*Supplied passage*.
§ §

Judge Andrews denies petition to compel discovery for use in foreign proceedings pursuant to 28 U.S.C. § 1782

Petitioner filed foreign claims in Germany and Luxembourg in January and April 2011, alleging that one of the respondents infringes European Patent No. 1-151-591. Judge Richard G. Andrews recently denied petitioner’s request to compel production of “source code and other core technical documents that underlie Respondents’ telecommunications service system” for use in those foreign patent infringement proceedings. Via Vadis Controlling GmbH v. Skype, Inc., et al., C.A. No. 12-mc-193-RGA, at 1, 5 (D. Del. Feb. 21, 2013).

§ §

*Data shown*.
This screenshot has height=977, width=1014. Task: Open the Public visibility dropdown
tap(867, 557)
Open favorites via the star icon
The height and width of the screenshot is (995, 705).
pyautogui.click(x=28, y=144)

§ §

*What is expected*. Reproduce the part of the discovery-ruling passage above that begins at the words "Petitioner filed foreign" and stops after the words "Feb. 21, 2013).".

*Solution*.
Petitioner filed foreign claims in Germany and Luxembourg in January and April 2011, alleging that one of the respondents infringes European Patent No. 1-151-591. Judge Richard G. Andrews recently denied petitioner’s request to compel production of “source code and other core technical documents that underlie Respondents’ telecommunications service system” for use in those foreign patent infringement proceedings. Via Vadis Controlling GmbH v. Skype, Inc., et al., C.A. No. 12-mc-193-RGA, at 1, 5 (D. Del. Feb. 21, 2013).